Mac sales plummeted in the fourth quarter of 2012, falling 22% from the same period the year before, with computer sales accounting for a record low percentage of Apple's total revenue of $54.5 billion.
The decline in Mac sales was substantially greater than the global personal computer industry average, which research firm IDC recently pegged at minus 6.4% year-over-year.
Apple CEO Tim Cook attributed the downturn in Mac fortunes to a slew of factors, including short supplies of the new iMac and cannibalization of its computers by the iPad.
Apple sold slightly less than 4.1 million Macs during the three months ending Dec. 31, down from both the 5.2 million it sold in the fourth quarter of 2011 and the 4.9 million sold in 2012's third quarter.
Last October, Apple had warned that Mac sales would suffer in the fourth quarter because of a late arrival of new iMacs introduced that month. Today, those desktop machines remain in short supply, with shipping delays ranging from two to three weeks for the 21.5-in. model, Apple's most popular, to three to four weeks for the pricier 27-in. system.

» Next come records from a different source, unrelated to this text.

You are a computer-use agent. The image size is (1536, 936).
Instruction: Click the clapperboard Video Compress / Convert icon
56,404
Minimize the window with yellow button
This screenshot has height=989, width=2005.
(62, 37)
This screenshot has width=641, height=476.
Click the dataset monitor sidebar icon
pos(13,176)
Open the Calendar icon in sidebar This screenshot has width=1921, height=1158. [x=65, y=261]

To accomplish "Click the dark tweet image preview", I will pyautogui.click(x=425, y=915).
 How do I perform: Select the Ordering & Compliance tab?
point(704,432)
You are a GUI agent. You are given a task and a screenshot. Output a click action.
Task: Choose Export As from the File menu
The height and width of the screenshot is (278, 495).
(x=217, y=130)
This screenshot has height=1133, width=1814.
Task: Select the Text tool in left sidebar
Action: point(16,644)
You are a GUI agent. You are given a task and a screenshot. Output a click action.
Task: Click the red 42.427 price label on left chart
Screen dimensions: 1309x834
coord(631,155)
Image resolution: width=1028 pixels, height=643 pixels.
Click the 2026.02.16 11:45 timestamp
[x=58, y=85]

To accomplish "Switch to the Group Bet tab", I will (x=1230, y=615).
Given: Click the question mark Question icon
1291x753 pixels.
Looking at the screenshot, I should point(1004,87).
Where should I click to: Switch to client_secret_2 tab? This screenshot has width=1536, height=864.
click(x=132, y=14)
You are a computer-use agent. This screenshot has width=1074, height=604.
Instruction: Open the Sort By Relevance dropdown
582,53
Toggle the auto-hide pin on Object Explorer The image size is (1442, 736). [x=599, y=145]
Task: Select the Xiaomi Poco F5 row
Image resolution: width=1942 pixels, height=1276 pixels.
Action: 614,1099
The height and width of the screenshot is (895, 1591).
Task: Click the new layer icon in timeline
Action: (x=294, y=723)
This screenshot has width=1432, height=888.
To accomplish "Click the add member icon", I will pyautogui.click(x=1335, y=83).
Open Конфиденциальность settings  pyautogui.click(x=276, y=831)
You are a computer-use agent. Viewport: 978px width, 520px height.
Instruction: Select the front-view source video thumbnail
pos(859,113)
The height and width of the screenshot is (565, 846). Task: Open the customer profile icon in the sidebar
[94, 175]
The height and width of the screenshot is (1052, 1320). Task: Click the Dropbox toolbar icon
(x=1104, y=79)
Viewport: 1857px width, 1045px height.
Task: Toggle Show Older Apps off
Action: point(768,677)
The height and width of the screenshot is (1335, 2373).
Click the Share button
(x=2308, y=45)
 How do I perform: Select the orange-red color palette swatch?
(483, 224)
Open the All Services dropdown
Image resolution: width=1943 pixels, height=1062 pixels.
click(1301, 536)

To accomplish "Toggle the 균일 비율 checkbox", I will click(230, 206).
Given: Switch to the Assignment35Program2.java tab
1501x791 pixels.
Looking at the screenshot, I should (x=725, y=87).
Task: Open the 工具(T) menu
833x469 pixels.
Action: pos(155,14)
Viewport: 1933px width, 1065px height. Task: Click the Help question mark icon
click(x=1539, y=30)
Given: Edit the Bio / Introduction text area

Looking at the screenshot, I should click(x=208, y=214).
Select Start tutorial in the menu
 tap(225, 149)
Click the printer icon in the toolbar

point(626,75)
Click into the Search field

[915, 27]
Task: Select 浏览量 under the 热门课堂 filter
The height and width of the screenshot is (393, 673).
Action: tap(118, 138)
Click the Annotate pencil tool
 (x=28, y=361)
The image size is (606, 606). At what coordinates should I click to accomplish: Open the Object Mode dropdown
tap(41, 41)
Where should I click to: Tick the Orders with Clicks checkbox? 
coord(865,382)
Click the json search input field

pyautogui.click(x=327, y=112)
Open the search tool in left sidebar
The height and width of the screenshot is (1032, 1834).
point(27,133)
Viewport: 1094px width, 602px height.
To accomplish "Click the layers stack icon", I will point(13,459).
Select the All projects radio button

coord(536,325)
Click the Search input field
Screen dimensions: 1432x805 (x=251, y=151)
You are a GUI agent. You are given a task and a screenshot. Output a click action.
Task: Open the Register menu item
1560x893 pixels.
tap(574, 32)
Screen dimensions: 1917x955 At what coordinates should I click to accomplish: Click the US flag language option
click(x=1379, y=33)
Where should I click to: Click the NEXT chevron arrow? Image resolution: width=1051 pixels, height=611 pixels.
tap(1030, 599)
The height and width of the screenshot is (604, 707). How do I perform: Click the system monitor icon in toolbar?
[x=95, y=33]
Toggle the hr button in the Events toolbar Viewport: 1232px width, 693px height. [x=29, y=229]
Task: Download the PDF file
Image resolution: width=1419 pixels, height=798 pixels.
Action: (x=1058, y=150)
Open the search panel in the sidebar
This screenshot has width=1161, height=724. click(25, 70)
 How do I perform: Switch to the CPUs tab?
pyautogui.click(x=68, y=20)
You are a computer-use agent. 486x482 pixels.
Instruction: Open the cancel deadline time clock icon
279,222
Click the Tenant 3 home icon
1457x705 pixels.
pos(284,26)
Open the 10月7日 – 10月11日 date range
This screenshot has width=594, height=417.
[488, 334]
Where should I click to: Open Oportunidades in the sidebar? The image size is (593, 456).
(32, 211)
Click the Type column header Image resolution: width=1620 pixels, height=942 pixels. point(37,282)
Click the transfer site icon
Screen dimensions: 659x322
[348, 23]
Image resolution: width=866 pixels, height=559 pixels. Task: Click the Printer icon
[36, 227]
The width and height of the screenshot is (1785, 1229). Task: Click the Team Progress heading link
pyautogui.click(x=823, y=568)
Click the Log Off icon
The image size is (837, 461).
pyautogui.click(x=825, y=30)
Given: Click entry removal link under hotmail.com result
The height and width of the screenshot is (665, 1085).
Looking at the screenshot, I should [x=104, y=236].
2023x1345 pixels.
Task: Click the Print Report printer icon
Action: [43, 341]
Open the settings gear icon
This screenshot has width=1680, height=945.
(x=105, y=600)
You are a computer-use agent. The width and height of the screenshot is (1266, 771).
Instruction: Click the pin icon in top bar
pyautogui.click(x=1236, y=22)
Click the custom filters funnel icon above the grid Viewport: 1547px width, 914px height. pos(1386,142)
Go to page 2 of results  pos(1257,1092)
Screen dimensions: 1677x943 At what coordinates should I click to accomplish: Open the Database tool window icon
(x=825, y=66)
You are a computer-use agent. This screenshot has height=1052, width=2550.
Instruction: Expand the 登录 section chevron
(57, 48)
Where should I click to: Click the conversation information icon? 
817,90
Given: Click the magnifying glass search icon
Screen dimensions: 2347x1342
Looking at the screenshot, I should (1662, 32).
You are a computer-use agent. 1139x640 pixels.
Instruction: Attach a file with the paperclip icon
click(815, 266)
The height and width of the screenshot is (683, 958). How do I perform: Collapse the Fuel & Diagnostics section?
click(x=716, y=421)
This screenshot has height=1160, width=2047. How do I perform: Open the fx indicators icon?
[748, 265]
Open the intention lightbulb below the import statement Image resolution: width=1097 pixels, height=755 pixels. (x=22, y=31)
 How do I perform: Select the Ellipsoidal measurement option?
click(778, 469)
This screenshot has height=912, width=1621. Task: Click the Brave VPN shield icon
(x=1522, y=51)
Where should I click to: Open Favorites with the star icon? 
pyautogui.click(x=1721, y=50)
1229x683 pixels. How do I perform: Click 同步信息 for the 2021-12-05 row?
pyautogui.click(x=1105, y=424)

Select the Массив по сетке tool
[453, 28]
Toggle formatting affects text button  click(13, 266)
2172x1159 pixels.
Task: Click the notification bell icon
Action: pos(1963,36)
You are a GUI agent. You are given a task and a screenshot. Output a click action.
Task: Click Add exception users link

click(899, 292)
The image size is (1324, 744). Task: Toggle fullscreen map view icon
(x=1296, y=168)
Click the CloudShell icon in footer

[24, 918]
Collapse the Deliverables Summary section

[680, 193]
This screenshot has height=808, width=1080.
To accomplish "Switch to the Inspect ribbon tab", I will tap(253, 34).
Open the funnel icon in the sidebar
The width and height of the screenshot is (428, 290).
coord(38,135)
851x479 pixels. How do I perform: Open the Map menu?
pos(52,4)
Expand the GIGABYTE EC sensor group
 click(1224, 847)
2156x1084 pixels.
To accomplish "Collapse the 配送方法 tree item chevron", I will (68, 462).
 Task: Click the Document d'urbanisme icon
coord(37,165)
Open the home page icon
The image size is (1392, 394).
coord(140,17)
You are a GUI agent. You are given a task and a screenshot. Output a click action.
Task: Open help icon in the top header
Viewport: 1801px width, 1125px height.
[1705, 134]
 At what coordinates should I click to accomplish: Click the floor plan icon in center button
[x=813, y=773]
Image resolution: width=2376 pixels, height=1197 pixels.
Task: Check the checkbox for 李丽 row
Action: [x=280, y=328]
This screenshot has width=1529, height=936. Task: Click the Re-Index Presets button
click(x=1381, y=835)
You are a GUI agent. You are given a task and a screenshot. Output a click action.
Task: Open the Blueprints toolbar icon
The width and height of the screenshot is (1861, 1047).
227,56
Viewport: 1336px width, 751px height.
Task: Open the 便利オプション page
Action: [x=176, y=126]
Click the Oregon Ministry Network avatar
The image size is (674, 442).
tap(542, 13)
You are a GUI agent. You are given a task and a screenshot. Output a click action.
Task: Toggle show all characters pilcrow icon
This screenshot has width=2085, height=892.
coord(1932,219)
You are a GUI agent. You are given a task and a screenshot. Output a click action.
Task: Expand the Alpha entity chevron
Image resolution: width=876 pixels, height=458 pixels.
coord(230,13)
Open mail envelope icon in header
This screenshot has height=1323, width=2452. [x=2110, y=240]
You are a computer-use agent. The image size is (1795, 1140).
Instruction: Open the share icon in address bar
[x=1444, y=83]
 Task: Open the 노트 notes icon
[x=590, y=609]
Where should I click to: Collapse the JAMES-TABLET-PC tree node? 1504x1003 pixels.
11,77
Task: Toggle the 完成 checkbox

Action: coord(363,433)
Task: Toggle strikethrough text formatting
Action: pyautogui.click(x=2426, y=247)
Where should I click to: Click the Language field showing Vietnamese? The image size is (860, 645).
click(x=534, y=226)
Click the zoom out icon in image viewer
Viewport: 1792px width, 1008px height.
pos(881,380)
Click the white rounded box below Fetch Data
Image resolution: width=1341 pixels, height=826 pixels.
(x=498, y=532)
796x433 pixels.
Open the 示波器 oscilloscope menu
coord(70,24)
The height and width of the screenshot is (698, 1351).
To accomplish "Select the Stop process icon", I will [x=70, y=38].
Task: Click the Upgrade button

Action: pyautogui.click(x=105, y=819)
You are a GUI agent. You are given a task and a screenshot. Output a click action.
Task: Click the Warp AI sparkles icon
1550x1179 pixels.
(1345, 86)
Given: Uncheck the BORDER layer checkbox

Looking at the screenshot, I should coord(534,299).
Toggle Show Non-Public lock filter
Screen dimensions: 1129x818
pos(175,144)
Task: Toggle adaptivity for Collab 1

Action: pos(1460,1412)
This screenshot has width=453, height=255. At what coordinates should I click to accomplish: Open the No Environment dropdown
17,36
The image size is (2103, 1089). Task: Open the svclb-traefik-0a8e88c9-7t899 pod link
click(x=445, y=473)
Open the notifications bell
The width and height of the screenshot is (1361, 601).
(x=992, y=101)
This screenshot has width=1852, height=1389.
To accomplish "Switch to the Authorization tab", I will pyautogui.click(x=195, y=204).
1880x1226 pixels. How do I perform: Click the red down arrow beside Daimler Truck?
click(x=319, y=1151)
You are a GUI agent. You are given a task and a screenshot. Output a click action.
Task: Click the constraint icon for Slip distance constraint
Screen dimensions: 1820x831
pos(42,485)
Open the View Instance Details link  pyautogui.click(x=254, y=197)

Apple did not start selling the smaller iMac until Nov. 30, over a month after its unveiling in a major Mac refresh that also introduced a new 13-in. MacBook Pro laptop with a higher-resolution Retina screen.
The 27-in. iMac did not go on sale until mid-December, and has been in even shorter supply than its sibling.
Because Apple stopped selling the previous generation iMacs in late October, it essentially left the desktop line swinging in the wind during most of the quarter.
Definitive sales numbers for the iMac in the quarter were unavailable, as Apple broke with precedent and lumped both desktops and notebooks into a single "Mac" figure rather than listing them separately.
But in a question-and-answer session during Wednesday's earning call, CEO Cook said that iMac sales were down 700,000 units over the same period last year because of the supply snafu. Although he didn't explain what caused the shortages -- speculation has highlighted the display and the case, both of which rely on new manufacturing methods -- Cook chided analysts for not remembering his October warning.
"I said that we would have significant constraints on iMacs, but I recognize to some folks this may be a surprise," said Cook.
The 700,000 in lost unit sales cost Apple nearly a billion dollars in revenue, using the average selling price (ASP) of the company's desktops during 2012's third quarter.
Yet the missing iMac sales couldn't account for all of the Mac shortfall, something Cook himself acknowledged.
He cited the fact that 2011's fourth quarter included 14 weeks, while 2012's had thirteen, and again admitted that Macs, like PCs, have been affected by the trend of consumers diverting dollars from personal computers to other devices -- tablets in particular.